GDDR6 is debunked: GDDR5X the likely choice for next-gen mid-range cards

15 December 2015
GPU PCB

HBM2 is some of the most exciting contemporary memory, to be sure. Its stacked architecture means a 1TB/s memory bandwidth, more than twice what GDDR5 is able to manage – three times as much in some cases.

That’s why HMB2 is NVIDIA and AMD’s preferred choice for their upcoming GP100-powered Pascal cards and Greenland GPUs, respectively.

The result of this mighty speed is, well, a mighty price tag, and many have been questioning the feasibility of using HMB2 memory in the mid and low-end graphics cards. That’s where GDDR5X comes in.

Micron-GDDR5X-Memory-Standard

GDDR5X is nowhere near as fast as HBM2, but it does allow for a bandwidth of around 448GB/s, which is still a lot more than what GDDR5 can do. Besides, GPUs using GDDR5X will not need anything like the bandwidth afforded by HBM2 – they’re sporting slower GPUs after all.

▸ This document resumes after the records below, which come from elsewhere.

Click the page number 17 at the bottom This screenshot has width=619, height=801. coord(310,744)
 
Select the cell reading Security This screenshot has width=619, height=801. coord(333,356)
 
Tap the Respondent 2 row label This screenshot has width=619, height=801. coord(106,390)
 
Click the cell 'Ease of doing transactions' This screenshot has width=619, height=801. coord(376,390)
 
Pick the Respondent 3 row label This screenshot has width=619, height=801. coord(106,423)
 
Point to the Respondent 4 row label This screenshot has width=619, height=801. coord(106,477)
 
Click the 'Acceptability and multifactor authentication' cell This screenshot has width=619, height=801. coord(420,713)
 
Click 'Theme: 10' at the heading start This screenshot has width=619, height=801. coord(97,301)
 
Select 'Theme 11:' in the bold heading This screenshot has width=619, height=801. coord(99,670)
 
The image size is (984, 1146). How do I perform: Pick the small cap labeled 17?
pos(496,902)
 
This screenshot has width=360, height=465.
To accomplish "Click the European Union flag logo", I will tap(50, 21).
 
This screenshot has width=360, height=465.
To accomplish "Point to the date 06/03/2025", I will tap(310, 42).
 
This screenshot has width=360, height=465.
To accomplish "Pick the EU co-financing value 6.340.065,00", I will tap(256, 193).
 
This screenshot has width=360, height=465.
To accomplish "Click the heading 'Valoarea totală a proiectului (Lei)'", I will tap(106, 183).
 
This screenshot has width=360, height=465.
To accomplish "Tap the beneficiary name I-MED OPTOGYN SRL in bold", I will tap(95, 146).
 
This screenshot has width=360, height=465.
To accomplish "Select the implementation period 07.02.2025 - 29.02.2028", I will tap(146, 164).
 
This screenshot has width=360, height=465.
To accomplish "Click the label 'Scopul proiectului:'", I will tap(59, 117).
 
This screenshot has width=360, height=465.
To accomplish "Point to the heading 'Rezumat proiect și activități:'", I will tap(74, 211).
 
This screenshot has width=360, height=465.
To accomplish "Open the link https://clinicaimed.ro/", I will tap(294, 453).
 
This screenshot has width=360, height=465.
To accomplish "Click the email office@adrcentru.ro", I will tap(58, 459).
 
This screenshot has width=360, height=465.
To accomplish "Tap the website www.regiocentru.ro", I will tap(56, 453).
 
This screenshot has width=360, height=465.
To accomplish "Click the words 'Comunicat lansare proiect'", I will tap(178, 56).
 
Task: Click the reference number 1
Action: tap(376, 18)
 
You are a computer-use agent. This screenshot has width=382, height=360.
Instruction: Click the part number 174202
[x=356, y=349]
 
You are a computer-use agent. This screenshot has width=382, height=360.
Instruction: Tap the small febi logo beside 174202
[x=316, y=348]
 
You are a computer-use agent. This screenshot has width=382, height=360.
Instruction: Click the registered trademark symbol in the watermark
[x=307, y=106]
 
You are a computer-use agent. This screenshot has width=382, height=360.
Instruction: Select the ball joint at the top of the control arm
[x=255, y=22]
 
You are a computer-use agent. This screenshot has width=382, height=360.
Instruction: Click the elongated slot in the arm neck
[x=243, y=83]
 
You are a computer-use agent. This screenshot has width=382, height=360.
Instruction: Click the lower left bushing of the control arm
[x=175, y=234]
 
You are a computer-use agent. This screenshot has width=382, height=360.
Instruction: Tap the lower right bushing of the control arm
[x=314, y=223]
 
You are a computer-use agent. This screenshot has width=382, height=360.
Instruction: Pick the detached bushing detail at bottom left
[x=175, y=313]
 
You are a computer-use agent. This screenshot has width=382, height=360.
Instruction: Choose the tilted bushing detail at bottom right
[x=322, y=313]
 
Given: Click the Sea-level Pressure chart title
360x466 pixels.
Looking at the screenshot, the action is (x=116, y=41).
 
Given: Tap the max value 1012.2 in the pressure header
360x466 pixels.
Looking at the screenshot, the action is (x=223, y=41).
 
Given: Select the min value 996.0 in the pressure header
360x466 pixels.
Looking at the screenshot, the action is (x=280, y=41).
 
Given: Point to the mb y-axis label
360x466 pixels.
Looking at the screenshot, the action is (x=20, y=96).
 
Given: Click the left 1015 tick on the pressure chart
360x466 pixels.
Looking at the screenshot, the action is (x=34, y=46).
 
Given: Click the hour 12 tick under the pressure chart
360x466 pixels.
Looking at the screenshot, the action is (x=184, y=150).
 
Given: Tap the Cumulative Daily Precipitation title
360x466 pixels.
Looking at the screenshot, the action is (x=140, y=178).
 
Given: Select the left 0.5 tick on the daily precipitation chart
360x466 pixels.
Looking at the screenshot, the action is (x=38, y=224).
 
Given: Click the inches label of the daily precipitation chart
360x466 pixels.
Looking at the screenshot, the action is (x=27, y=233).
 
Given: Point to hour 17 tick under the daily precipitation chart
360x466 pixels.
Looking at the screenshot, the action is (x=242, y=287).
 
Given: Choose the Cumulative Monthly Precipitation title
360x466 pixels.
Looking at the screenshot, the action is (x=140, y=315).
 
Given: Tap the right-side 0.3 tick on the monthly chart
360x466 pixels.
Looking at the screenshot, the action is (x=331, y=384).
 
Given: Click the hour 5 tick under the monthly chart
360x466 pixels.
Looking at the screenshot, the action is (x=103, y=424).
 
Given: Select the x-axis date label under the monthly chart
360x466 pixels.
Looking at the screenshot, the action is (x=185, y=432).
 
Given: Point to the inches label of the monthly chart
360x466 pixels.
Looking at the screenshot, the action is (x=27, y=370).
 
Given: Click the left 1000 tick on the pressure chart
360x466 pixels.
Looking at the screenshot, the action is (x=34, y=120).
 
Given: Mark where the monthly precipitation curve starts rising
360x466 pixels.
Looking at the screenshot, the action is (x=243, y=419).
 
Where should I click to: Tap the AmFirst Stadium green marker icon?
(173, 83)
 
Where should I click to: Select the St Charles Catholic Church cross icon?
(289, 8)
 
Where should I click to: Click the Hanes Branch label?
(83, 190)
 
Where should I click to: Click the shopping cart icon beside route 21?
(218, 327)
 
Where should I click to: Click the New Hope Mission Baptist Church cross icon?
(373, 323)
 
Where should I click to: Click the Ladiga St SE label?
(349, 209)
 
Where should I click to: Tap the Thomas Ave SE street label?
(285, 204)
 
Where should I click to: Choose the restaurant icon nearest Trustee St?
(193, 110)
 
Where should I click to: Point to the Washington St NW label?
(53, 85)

And it all starts to make sense.

Fudzilla recently reported that Micron was working on GDDR6, a memory architecture that would double the bandwidth of GDDR5, thanks to 10 to 14GB/s per memory module.

Since then, Micron has debunked the story and, by the same token, confirmed GDDR5X.

GDDR5X doubles the prefetch of GDDR5 and in the process offers twice the bandwidth, but still uses much of the same command protocols, allowing for fairly simple integration.

We should probably mention that entry-level cards will still work just fine on GDDR5.

As a result, we’re thinking HBM2 will be dedicated to enthusiast cards, GDDR5X will be used in mid-range cards, like NVIDIA’s rumoured GP104 cards, and GDDR5 will stay its course in entry cards.